## Assignment
Can you copy the Leslie Acosta article from "Acosta pleaded guilty to conspiracy" up to and including "fill her office.", swapping "special election" for "by-election"?

## Given passage
┌────────

Member of the Pennsylvania House of Representatives from the 197th district
- In office January 6, 2015 – January 3, 2017
- Preceded by: Jose Miranda
- Succeeded by: Emilio Vazquez

Personal details
- Born: July 7, 1971 (age 55) Puerto Rico
- Party: Democratic
- Education: Cairn University

= Leslie Acosta =

American politician (born 1971)

Leslie Acosta (born July 7, 1971) is a former Democratic member of the Pennsylvania House of Representatives representing the 197th House district in Philadelphia, Pennsylvania. She is the daughter of former state representative Ralph Acosta and the first Latina elected to the Pennsylvania Legislature.

Acosta graduated from Jules E. Mastbaum Area Vocational Technical School in Philadelphia. She earned a Bachelor of Arts degree in social work and theology at Cairn University in Langhorne, Pennsylvania.

In September 2016, it was reported Acosta pleaded guilty to a federal misdemeanor charge of conspiring to commit money laundering in connection with an embezzlement scheme. Her crimes were committed between 2002 and 2012, before she took public office, in relation to the prosecution of Renee Tartaglione, sister of state Senator Christine Tartaglione, who is charged with embezzling hundreds of thousands of dollars from a publicly funded clinic for low income patients. Acosta's mother, Sandy Acosta, also pleaded guilty to charges stemming from the stolen funds.

Acosta pleaded guilty to conspiracy to commit money laundering for her role in embezzling money from a not-for-profit organization. She was sentenced to 7 months in prison and ordered to pay restitution of $623,000.

Acosta's guilty plea remained under seal, and by the time the guilty plea became known, it was past the deadline to find a replacement candidate. Facing the prospect of being automatically stripped of her seat upon sentencing (Pennsylvania, like most states, does not allow convicted felons to hold office), Acosta resigned at the beginning of January 2017, shortly after being reelected to a second full term. A special election was held in March to fill her office.

└────────

## Stored data
┌────────

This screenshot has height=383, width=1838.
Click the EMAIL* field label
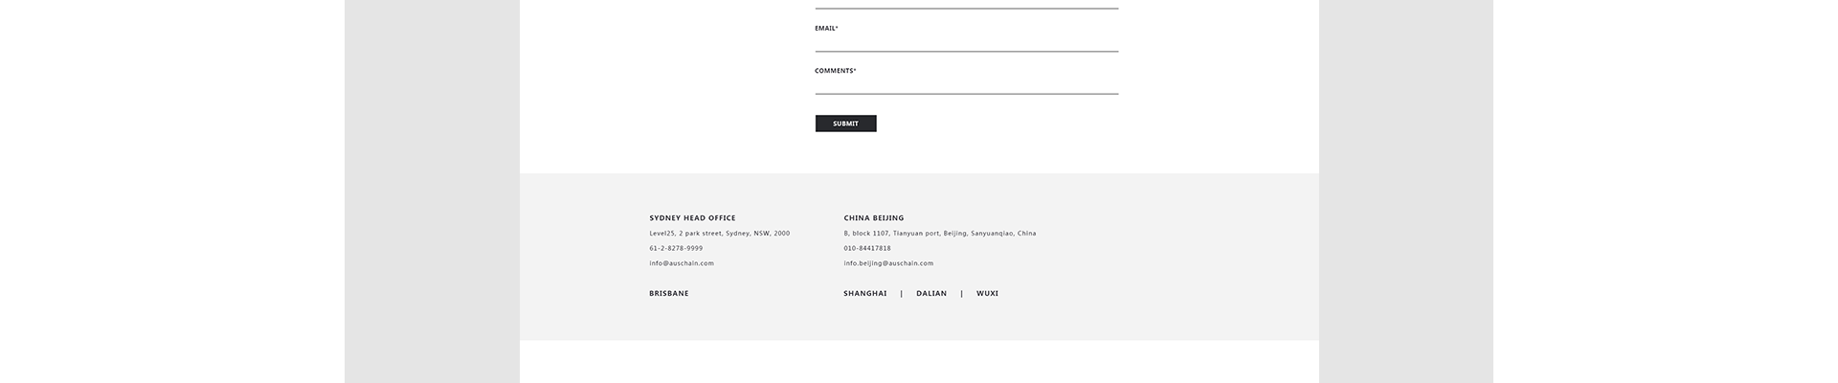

└────────

## Answer to the exercise
Acosta pleaded guilty to conspiracy to commit money laundering for her role in embezzling money from a not-for-profit organization. She was sentenced to 7 months in prison and ordered to pay restitution of $623,000.

Acosta's guilty plea remained under seal, and by the time the guilty plea became known, it was past the deadline to find a replacement candidate. Facing the prospect of being automatically stripped of her seat upon sentencing (Pennsylvania, like most states, does not allow convicted felons to hold office), Acosta resigned at the beginning of January 2017, shortly after being reelected to a second full term. A by-election was held in March to fill her office.